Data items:
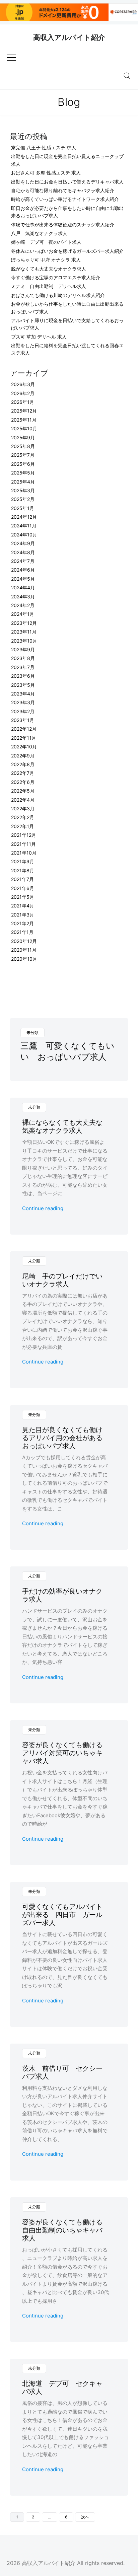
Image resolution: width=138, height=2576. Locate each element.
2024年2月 (22, 605)
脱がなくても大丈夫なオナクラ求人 (48, 269)
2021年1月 (22, 932)
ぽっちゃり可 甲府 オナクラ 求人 (46, 260)
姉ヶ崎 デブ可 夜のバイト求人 (46, 242)
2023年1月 (22, 720)
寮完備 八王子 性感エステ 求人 (43, 147)
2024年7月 (22, 561)
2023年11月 (24, 632)
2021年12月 (23, 835)
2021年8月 (22, 870)
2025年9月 (23, 437)
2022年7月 (22, 773)
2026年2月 (22, 393)
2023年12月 (24, 623)
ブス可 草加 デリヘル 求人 (39, 337)
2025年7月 (22, 455)
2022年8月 (22, 764)
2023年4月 (23, 693)
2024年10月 (24, 534)
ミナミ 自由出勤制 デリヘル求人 (48, 286)
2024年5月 (23, 579)
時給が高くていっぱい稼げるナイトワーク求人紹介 (65, 199)
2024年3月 (23, 596)
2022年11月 (23, 738)
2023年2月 (22, 711)
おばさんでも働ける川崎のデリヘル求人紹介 (58, 295)
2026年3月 (23, 384)
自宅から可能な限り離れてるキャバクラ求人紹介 (62, 190)
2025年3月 (23, 490)
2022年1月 (22, 826)
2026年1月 (22, 402)
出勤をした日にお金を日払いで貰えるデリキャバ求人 (67, 182)
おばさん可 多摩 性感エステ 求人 (46, 172)
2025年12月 (24, 411)
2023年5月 (23, 685)
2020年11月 (24, 950)
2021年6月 (22, 888)
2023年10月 (24, 641)
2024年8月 (23, 552)
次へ (85, 2516)
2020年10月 (24, 959)
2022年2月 (22, 817)
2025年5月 (23, 472)
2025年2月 (22, 499)
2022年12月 (24, 729)
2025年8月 (23, 446)
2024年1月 (22, 614)
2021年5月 (22, 897)
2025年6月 (23, 464)
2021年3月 (22, 914)
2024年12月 (24, 517)
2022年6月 (22, 782)
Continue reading (42, 1208)
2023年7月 (22, 667)
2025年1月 (22, 508)
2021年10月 (24, 853)
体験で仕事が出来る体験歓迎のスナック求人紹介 (62, 224)
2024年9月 (23, 543)
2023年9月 (23, 649)
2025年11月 (24, 420)
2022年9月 (22, 755)
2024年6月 (23, 570)
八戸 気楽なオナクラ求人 (39, 233)
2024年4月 (23, 587)
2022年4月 (22, 800)
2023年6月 (23, 676)
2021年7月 (22, 879)
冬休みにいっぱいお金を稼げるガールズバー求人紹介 (67, 251)
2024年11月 (24, 525)
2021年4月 (22, 905)
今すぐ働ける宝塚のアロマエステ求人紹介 (55, 277)
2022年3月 (22, 808)
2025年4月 (23, 482)
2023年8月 (23, 658)
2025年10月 (24, 428)
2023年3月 (23, 702)
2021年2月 (22, 923)
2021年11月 (23, 844)
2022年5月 (22, 791)
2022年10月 (24, 746)
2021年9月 (22, 861)
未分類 (32, 1032)
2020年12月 (24, 941)
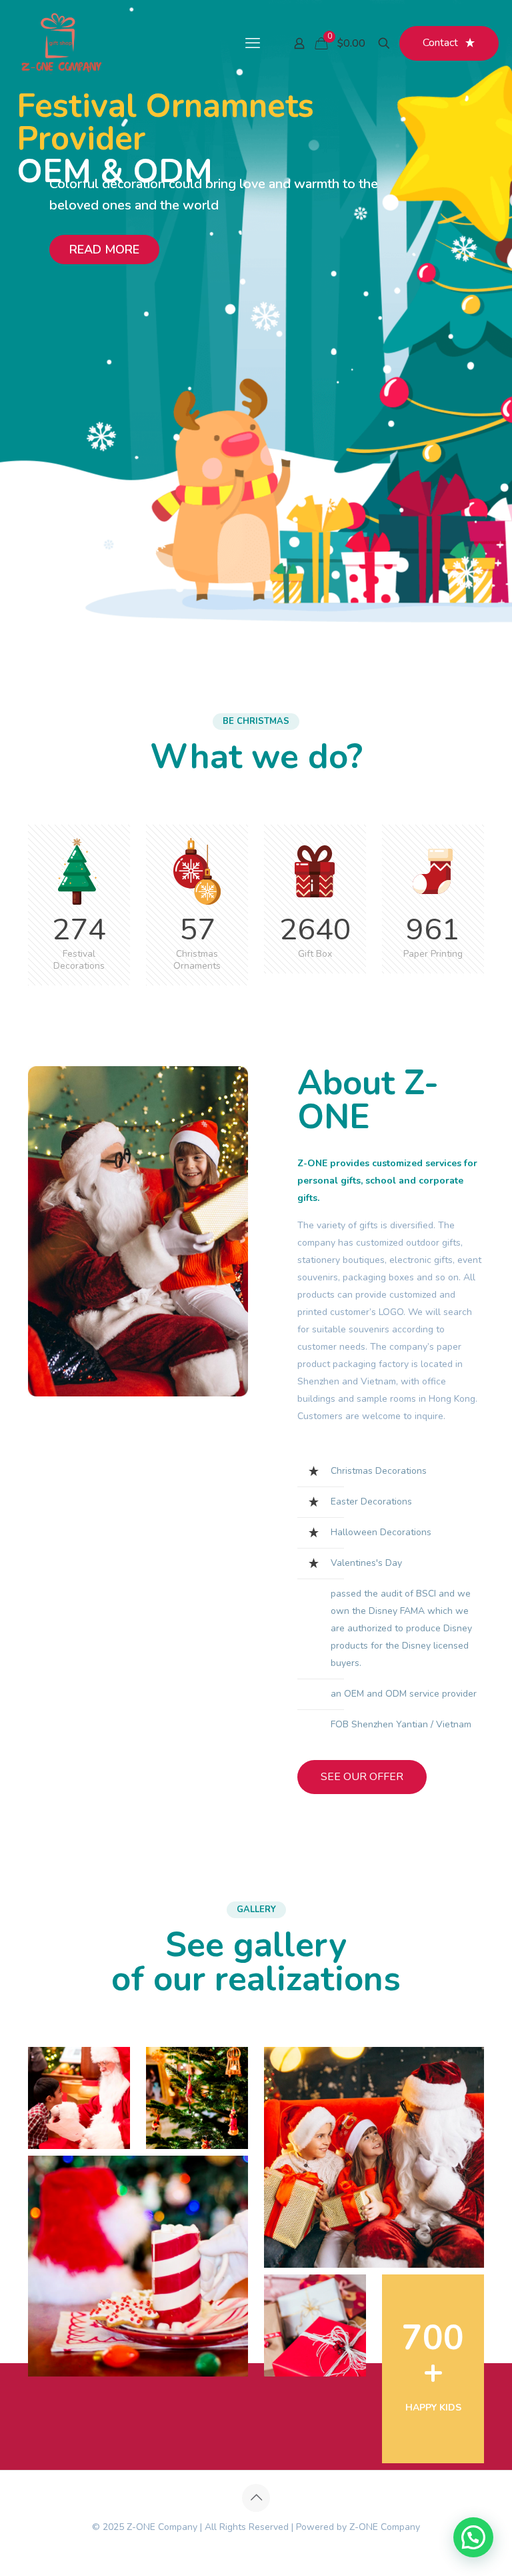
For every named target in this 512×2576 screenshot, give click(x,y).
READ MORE (104, 250)
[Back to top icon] (256, 2498)
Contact (440, 42)
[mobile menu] (252, 43)
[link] (79, 2098)
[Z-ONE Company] (61, 43)
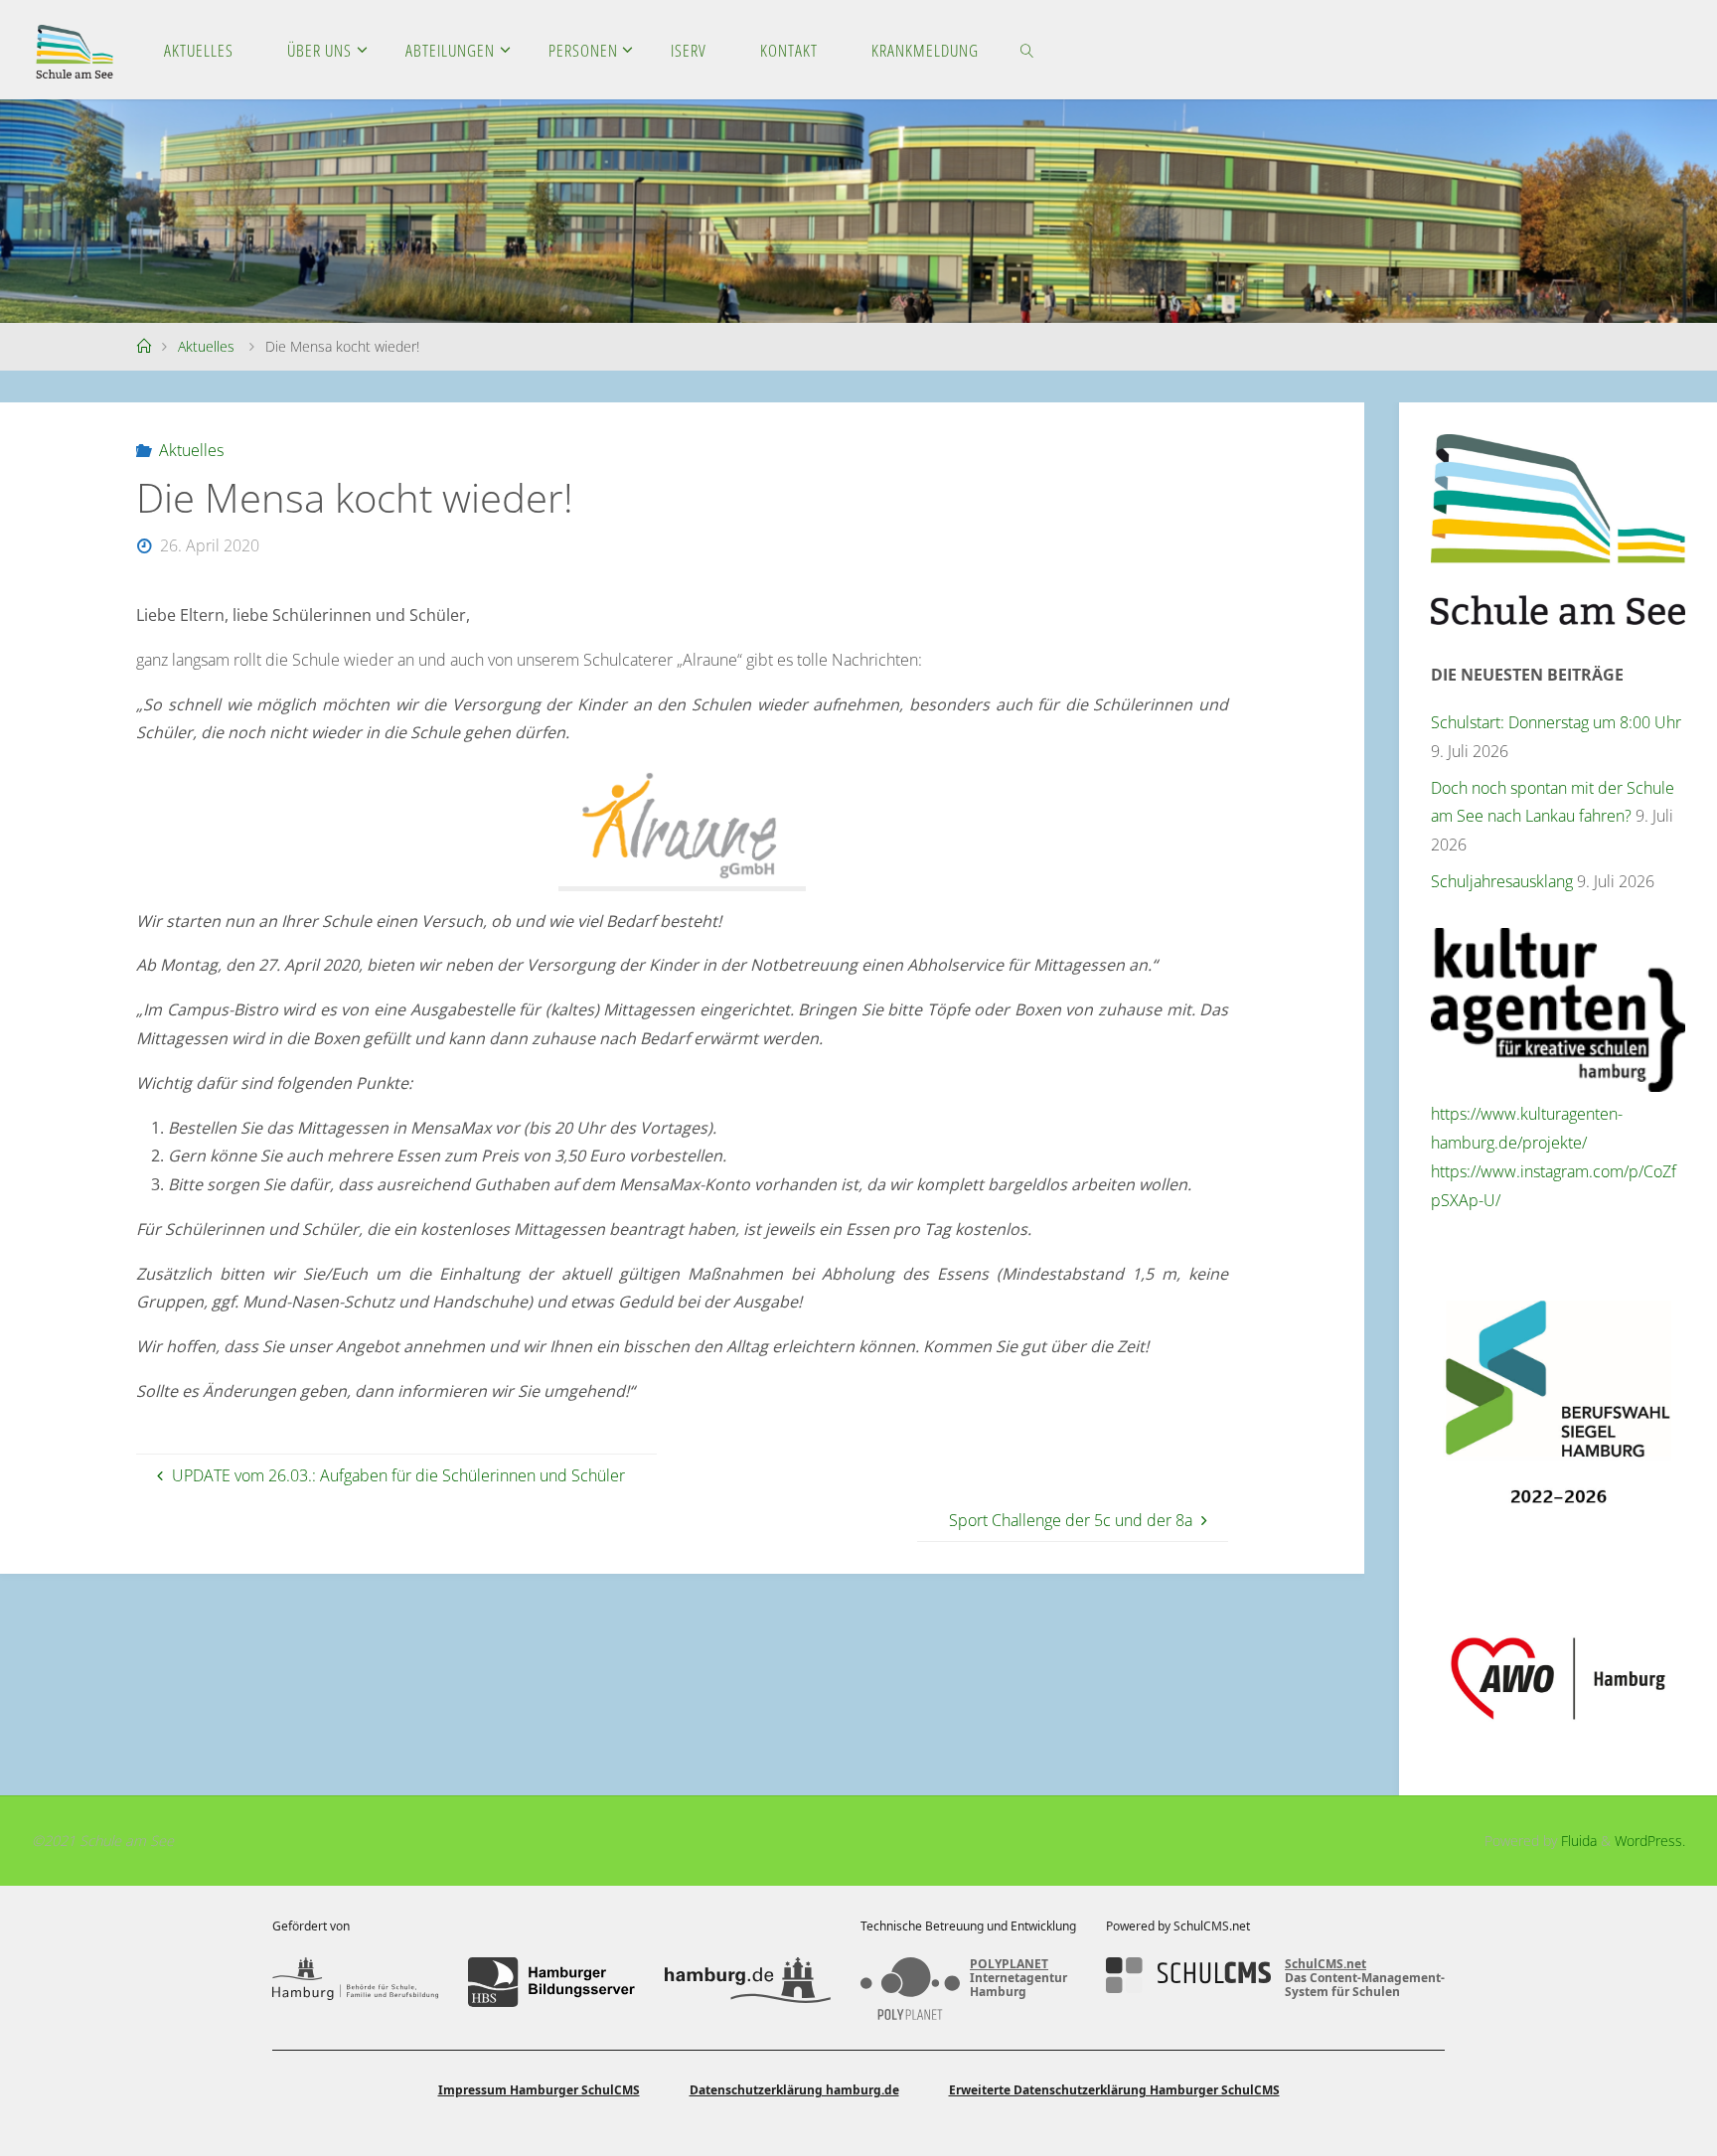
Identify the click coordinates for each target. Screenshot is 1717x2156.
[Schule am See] (74, 50)
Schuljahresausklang (1502, 881)
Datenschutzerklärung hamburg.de (794, 2089)
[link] (1027, 49)
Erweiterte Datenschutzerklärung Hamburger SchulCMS (1114, 2089)
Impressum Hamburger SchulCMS (539, 2089)
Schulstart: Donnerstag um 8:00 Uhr (1556, 722)
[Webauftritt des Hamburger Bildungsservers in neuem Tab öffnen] (551, 1982)
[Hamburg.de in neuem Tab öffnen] (748, 1982)
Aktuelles (206, 346)
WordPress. (1650, 1840)
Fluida (1577, 1840)
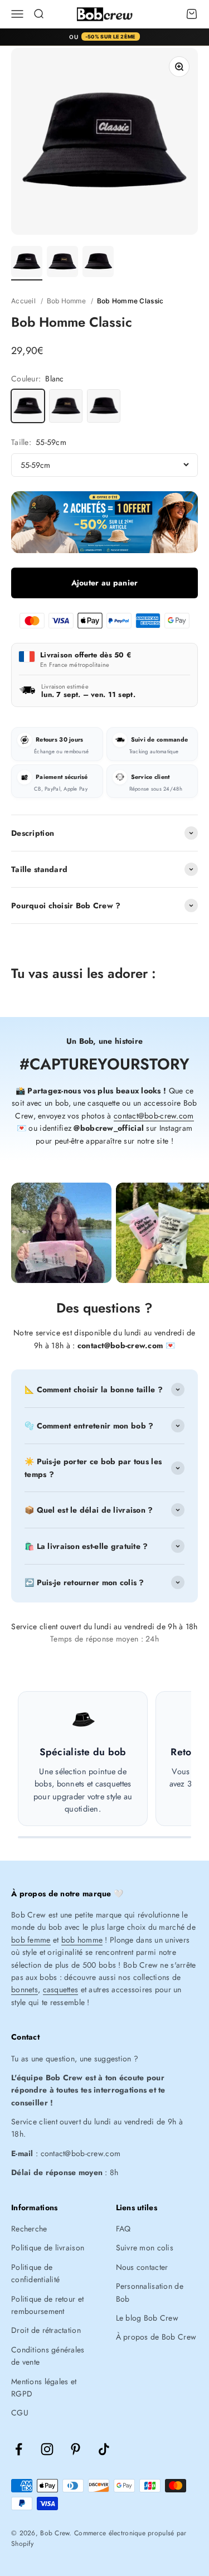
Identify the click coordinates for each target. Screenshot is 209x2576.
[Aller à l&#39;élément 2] (62, 263)
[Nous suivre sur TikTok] (103, 2449)
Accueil (23, 301)
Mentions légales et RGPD (43, 2387)
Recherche (29, 2228)
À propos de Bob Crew (156, 2336)
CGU (19, 2412)
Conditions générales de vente (48, 2355)
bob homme (82, 1939)
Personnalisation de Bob (149, 2292)
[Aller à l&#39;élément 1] (26, 263)
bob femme (31, 1939)
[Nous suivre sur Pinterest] (75, 2449)
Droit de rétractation (46, 2330)
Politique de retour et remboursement (47, 2305)
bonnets (24, 1989)
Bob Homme (66, 301)
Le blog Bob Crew (147, 2317)
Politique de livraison (47, 2247)
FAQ (123, 2228)
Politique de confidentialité (35, 2273)
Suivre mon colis (144, 2247)
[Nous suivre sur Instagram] (47, 2449)
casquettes (61, 1989)
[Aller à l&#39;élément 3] (98, 263)
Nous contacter (142, 2267)
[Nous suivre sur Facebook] (18, 2449)
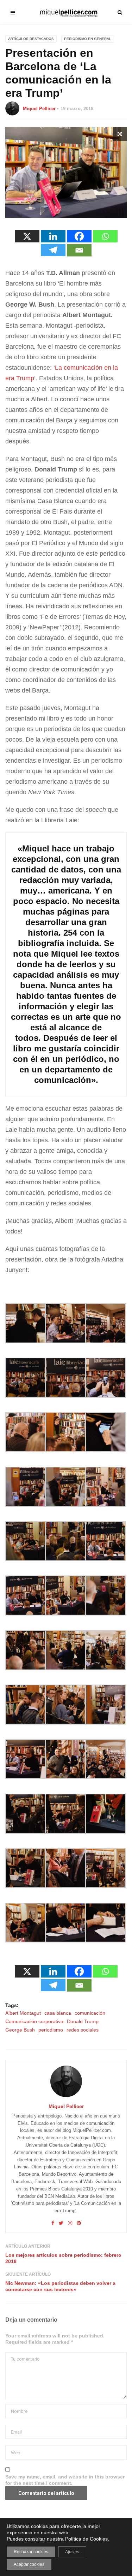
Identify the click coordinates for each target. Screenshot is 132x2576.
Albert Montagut (23, 2013)
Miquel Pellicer (39, 108)
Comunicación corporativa (34, 2021)
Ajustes (72, 2551)
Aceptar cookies (29, 2564)
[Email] (79, 250)
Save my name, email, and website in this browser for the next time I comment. (65, 2480)
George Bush (20, 2030)
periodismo (50, 2030)
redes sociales (83, 2030)
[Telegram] (53, 250)
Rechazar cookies (31, 2551)
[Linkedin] (53, 236)
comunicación (90, 2013)
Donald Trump (83, 2021)
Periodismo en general (87, 39)
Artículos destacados (31, 39)
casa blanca (57, 2013)
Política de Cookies (86, 2539)
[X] (27, 236)
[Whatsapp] (105, 236)
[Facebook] (79, 236)
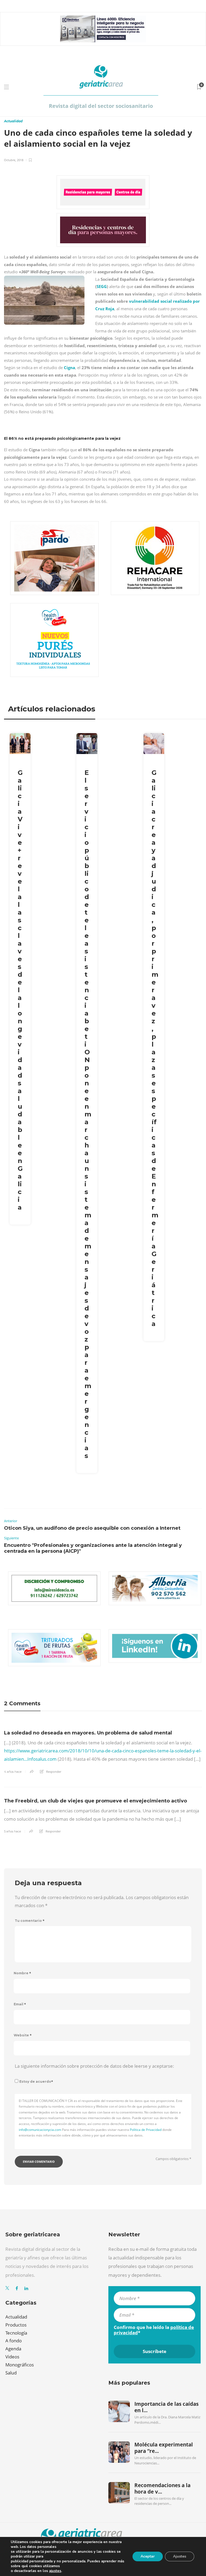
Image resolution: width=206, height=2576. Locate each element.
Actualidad (13, 121)
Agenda (13, 2349)
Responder (53, 1772)
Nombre (22, 1973)
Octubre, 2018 (13, 160)
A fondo (13, 2341)
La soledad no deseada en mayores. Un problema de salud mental (88, 1733)
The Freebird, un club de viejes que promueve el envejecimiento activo (95, 1801)
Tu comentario (30, 1920)
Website (23, 2035)
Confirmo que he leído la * (154, 2330)
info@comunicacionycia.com (40, 2129)
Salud (11, 2373)
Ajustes (179, 2556)
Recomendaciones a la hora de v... (162, 2488)
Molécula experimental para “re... (163, 2447)
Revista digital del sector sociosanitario (101, 105)
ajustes (55, 2571)
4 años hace (12, 1772)
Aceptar (148, 2556)
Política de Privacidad (145, 2129)
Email (20, 2004)
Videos (12, 2357)
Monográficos (19, 2365)
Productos (16, 2325)
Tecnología (16, 2333)
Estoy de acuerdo (36, 2081)
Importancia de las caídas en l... (166, 2407)
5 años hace (12, 1831)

Prompt →
Give back exactly the lines above from the one with "[Nous suivre sur Instagram] (47, 2449)" through the one with "[Email] (79, 250)", both included. Pictures don't belong in the copy.

Exercise answer →
[Nous suivre sur Instagram] (47, 2449)
casquettes (61, 1989)
[Aller à l&#39;élément 3] (98, 263)
Nous contacter (142, 2267)
[Nous suivre sur Facebook] (18, 2449)
Identify the click coordinates for each target. Screenshot is 132x2576.
Albert Montagut (23, 2013)
Miquel Pellicer (39, 108)
Comunicación corporativa (34, 2021)
Ajustes (72, 2551)
Aceptar cookies (29, 2564)
[Email] (79, 250)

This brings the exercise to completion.